§ **Text section**

==============================

The 2015 Labour manifesto under the leadership of Ed Miliband drew links between the Prevent programme and its intention to target Muslim communities, saying that to “defeat the threats of Islamist terrorism” a Labour government must look into the “personal, cultural and wider factors” of why people become radicalised. The following year, the British Muslim Council provided the Labour Party with a briefing on how the Prevent strategy disproportionately impacts Muslim communities.
Time and time again, it is the same voices in Labour challenging the racist policies. Under Miliband’s tenure, the Labour Party’s official store sold ‘controls on immigration’ mugs. Diane Abbott criticised this, tweeting that “This shameful mug is an embarrassment. But the real problem is that immigration controls are one of our five pledges at all.” The immigration mugs in many ways encapsulate Labour’s relationship with the BAME community and migrants.
While the Labour Party has never truly been anti-racist, it has provided space for anti-racist organising. This came in the form of black sections – an autonomous collective of black socialists running for parliamentary and council elections. It was only in the 1990s that the Black Socialist Society was allowed to form, although this later went defunct and representation was absent until 2007 when BAME Labour was formed.
On Sunday’s Zoom call it was pointed out that Brent Central MP, Dawn Butler – another of those slandered in the report – tried to push for another Black Socialist Society in 2005. Its aim was to focus on black socialism and its history in the party. The emergence of BAME Labour two years later largely neglected this struggle and the broader history of anti-racist organising. It focused on a neoliberal notion of representation that was more concerned with winning votes by offering a seat at the table than with fighting institutional racism itself.

==============================

§ **Data listing**
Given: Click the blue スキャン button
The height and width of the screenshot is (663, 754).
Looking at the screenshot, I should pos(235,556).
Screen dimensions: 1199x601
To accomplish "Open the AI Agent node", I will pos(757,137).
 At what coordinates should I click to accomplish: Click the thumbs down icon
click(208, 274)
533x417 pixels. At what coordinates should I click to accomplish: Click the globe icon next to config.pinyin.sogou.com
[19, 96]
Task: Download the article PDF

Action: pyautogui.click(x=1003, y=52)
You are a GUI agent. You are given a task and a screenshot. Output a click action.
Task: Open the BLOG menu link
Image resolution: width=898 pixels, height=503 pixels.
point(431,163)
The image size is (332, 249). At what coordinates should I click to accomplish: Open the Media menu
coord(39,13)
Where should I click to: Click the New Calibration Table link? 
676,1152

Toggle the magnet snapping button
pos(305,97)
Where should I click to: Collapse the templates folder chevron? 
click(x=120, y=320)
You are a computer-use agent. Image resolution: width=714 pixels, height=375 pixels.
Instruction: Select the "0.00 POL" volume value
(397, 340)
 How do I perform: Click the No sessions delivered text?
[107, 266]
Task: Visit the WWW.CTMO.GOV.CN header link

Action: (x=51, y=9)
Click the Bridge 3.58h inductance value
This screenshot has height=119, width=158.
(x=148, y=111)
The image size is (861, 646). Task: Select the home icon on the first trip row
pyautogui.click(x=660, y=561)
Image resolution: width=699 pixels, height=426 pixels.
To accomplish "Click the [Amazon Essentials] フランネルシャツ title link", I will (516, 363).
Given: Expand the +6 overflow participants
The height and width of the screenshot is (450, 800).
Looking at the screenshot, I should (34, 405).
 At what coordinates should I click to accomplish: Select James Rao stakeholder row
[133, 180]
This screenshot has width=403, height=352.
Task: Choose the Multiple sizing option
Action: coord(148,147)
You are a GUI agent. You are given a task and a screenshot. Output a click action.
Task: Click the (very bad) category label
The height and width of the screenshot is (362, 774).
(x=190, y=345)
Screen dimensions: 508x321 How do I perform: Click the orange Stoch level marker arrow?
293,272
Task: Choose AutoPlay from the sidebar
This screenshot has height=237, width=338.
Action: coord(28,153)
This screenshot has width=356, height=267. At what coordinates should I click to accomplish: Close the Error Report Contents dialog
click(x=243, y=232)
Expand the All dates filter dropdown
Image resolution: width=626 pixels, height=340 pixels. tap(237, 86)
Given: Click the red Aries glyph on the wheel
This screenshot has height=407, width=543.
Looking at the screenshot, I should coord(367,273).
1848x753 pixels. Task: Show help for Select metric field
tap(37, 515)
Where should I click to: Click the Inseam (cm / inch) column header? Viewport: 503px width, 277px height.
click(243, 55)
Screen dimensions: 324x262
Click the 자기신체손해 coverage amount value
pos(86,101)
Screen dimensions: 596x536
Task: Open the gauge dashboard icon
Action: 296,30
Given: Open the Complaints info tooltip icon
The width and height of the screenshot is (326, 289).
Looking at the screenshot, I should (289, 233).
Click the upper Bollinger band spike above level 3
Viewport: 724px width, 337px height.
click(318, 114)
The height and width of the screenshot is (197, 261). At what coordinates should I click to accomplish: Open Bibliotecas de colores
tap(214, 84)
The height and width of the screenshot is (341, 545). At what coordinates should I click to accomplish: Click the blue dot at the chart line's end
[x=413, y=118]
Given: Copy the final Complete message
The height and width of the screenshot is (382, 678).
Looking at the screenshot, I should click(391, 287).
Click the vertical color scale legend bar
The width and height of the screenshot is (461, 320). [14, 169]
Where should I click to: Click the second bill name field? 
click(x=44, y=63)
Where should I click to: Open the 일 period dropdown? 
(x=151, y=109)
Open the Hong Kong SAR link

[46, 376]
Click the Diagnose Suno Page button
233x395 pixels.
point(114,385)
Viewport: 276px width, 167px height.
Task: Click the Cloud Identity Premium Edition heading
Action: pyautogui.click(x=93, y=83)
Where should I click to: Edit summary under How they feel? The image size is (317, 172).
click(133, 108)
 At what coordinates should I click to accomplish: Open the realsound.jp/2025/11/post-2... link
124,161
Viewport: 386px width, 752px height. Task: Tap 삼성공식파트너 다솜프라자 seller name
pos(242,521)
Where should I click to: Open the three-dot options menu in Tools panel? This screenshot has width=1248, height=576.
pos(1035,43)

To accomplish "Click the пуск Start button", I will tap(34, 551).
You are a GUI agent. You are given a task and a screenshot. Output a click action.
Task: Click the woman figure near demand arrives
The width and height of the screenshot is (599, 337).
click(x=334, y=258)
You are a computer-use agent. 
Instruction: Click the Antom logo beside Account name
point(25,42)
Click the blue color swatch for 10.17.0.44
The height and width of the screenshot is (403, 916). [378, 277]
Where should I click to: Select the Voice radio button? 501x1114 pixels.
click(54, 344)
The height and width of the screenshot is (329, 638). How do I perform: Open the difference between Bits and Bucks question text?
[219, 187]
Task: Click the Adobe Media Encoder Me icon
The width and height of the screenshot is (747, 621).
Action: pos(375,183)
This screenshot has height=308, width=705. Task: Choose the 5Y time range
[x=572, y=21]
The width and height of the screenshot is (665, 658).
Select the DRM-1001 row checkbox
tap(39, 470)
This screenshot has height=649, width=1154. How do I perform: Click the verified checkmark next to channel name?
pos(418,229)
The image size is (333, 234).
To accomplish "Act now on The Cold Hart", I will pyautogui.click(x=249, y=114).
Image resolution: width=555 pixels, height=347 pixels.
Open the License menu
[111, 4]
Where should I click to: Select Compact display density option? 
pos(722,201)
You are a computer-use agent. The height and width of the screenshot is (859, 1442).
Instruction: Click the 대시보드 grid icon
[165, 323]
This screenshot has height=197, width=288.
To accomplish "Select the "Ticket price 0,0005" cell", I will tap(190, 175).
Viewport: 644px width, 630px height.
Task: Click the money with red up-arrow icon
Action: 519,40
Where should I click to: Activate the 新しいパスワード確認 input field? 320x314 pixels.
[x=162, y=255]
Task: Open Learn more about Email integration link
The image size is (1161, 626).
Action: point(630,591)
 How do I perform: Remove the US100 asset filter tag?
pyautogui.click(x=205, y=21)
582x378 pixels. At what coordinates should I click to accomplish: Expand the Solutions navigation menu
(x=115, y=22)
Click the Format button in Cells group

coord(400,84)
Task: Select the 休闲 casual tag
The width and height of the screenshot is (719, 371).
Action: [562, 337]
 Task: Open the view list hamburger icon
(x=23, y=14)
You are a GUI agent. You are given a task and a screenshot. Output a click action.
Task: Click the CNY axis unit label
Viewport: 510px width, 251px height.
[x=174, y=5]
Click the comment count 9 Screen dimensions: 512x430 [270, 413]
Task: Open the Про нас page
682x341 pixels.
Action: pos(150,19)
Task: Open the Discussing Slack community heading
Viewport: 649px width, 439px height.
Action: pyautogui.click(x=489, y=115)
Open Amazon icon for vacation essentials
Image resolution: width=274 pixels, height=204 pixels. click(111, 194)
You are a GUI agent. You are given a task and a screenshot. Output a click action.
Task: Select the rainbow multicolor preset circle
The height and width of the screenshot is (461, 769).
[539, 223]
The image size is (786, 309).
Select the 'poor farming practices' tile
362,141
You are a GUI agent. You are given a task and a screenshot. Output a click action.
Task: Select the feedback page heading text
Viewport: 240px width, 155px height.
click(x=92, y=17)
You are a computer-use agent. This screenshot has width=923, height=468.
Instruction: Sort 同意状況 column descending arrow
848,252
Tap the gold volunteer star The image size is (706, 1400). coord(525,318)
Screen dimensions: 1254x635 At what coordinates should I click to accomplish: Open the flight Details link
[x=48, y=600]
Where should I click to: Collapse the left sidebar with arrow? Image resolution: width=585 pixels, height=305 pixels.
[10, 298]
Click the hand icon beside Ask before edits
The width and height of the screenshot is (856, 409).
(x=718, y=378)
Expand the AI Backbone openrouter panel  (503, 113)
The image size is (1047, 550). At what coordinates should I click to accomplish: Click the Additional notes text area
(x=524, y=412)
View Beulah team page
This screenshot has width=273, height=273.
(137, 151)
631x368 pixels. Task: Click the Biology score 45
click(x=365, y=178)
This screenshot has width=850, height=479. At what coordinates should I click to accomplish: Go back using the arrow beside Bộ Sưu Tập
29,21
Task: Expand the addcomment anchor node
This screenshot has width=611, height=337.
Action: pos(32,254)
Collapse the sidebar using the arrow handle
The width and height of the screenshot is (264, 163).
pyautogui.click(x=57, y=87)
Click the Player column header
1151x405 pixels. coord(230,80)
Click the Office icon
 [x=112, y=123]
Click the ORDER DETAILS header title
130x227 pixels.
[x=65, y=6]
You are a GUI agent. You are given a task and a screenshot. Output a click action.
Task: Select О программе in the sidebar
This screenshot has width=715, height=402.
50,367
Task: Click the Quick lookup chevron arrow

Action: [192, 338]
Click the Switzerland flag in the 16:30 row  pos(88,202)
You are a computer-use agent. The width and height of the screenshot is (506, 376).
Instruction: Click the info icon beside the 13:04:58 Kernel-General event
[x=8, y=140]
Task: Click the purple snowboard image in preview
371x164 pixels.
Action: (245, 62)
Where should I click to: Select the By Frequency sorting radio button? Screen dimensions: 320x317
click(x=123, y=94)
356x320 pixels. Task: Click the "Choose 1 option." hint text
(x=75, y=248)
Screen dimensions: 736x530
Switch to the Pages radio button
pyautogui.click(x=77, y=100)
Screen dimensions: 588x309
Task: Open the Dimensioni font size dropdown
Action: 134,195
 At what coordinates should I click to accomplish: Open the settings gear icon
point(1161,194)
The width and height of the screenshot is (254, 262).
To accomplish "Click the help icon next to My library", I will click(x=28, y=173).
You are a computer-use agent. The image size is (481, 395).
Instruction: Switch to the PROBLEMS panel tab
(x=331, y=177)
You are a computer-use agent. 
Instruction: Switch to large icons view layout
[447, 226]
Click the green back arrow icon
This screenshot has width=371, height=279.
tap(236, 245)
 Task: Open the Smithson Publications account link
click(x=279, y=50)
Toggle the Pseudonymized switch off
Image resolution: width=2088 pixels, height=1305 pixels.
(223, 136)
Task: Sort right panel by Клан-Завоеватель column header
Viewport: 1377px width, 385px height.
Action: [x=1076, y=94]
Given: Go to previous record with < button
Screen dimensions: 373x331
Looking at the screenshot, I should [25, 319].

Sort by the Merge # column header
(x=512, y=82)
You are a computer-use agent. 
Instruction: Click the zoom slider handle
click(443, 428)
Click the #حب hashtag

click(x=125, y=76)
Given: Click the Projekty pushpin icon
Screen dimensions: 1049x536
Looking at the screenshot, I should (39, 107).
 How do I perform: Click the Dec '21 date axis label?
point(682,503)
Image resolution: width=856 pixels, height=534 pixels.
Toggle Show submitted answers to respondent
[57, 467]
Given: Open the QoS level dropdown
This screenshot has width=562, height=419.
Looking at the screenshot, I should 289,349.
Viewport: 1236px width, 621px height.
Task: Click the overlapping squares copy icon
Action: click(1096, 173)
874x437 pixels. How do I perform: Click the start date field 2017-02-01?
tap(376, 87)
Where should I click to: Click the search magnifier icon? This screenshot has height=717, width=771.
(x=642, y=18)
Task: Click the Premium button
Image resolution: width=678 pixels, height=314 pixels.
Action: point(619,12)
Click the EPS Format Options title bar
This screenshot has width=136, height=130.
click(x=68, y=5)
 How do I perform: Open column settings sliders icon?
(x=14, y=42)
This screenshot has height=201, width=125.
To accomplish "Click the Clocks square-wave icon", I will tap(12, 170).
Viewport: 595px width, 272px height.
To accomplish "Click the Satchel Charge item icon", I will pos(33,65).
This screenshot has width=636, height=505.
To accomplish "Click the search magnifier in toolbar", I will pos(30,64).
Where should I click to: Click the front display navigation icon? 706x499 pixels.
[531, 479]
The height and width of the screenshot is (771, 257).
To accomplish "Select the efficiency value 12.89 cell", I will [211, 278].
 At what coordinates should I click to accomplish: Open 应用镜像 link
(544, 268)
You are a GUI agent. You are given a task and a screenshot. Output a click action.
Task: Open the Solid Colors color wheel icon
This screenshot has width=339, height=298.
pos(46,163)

==============================

§ **Task requirements**
Translate this sentence from the text on the Labour Party and anti-racism into Spanish: "Time and time again, it is the same voices in Labour challenging the racist policies." The entries have nothing to do with the text on the Labour Party and anti-racism.

§ **Result**
Una y otra vez, son las mismas voces dentro del Partido Laborista las que desafían las políticas racistas.